# things are on the mend!!!



## s.k (Feb 27, 2010)

A few weeks ago i sent a thread about divorce help and marriage failure. I never thought it was possible for me and my h to still be together as at the time i had made up my mind that i didnt want anything to do with him but for the past few days things have really changed we both are getting help from counsellors and he is getting his own help which has changed his way of thinking i didnt realise before that most of the arguments we had wasnt just him i also had a part to play in it and it wasnt a small part neither. For all the people out there having problems with their relationships or marriage dont give up hopethings changed for me and im more happer now then i have been in long time.


----------



## 63Vino (Dec 23, 2009)

s.k said:


> A few weeks ago i sent a thread about divorce help and marriage failure. I never thought it was possible for me and my h to still be together as at the time i had made up my mind that i didnt want anything to do with him but for the past few days things have really changed we both are getting help from counsellors and he is getting his own help which has changed his way of thinking i didnt realise before that most of the arguments we had wasnt just him i also had a part to play in it and it wasnt a small part neither. For all the people out there having problems with their relationships or marriage dont give up hopethings changed for me and im more happer now then i have been in long time.



Can only say...... YAY!!


----------



## larniegrl (Oct 7, 2009)

So happy for you both...keep working on it, and keep us updated. This is awesome to hear reconciliation/forgiveness...it gives me hope.


----------



## Bluemoon7 (Jan 27, 2010)

Glad you are getting help! Hope things work out well for you.


----------



## Blanca (Jul 25, 2008)

s.k said:


> he is getting his own help which has changed his way of thinking i didnt realise before that most of the arguments we had wasnt just him i also had a part to play in it and it wasnt a small part neither.
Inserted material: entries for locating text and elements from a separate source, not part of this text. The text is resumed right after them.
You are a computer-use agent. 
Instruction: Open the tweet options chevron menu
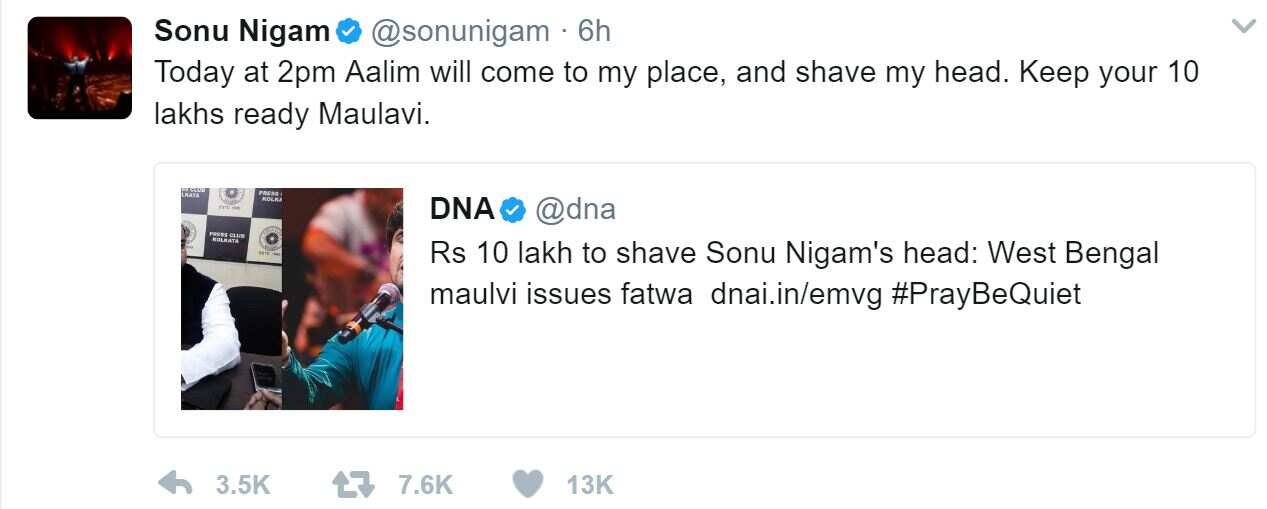point(1243,27)
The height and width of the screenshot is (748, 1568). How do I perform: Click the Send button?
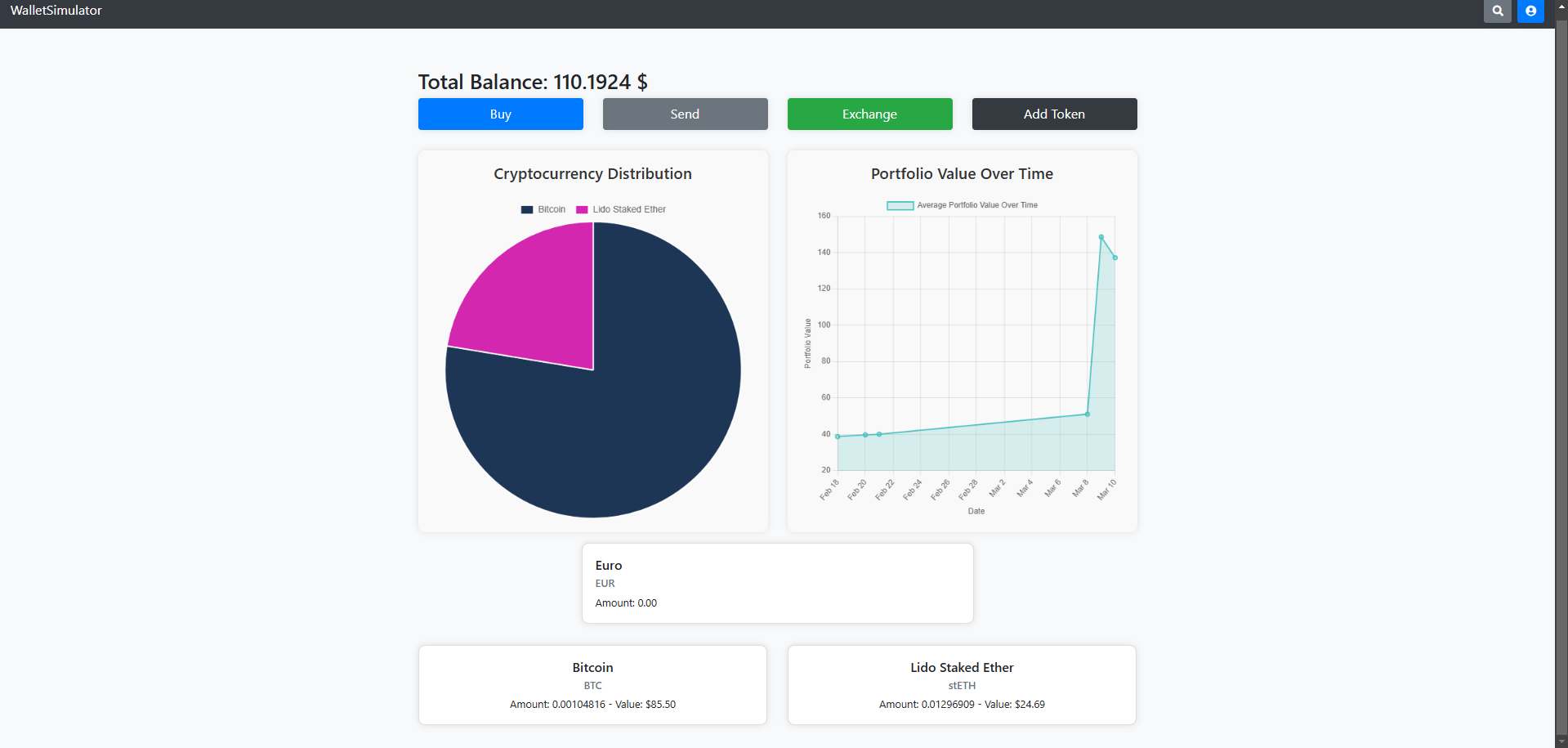(685, 114)
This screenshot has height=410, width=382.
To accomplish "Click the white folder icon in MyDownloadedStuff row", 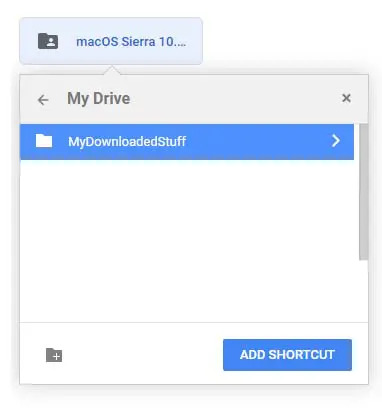I will (x=44, y=141).
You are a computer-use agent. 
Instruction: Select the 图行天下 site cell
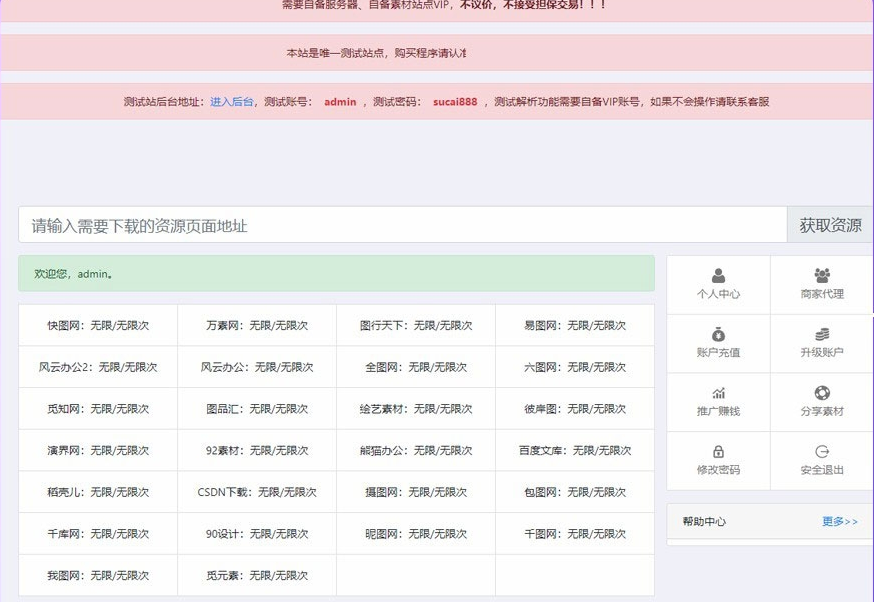pos(416,326)
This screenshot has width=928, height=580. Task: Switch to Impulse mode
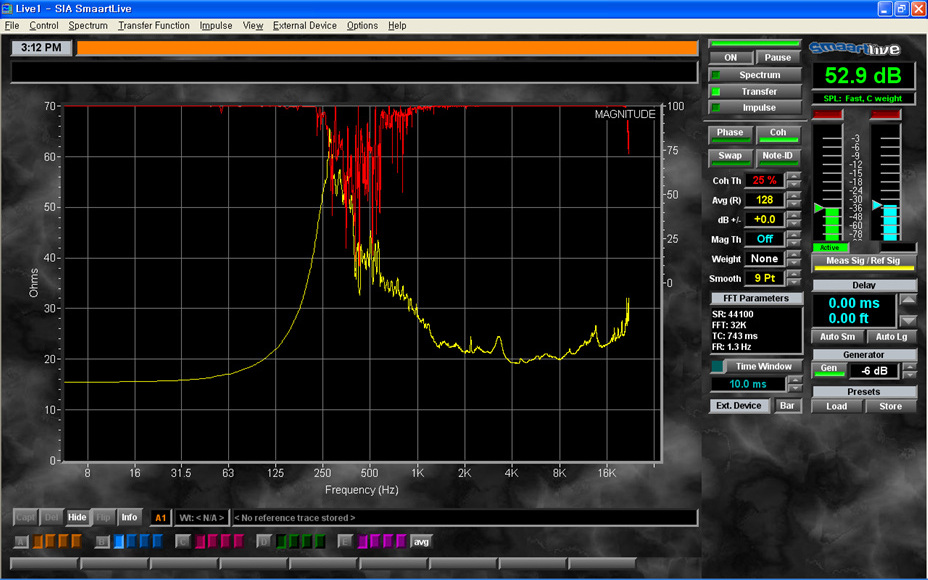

:smthumbup: that's great! my H and i go to separate counselor's. I also thought all the problems were my H's until i went to counseling and realized i was contributing a lot too. Just dont stop going once things are going well.


----------



## s.k (Feb 27, 2010)

Thanks for the replys. Yeah tings are still great we are both able to talk to each other openly its great. Before i used to get angry with confrontation i just couldnt face it but now i find it easier if he has a problem or just generally wants to talk to me we both sit down and talk its great. Never give up on your marriage theres always a way to make it work and its worth it


----------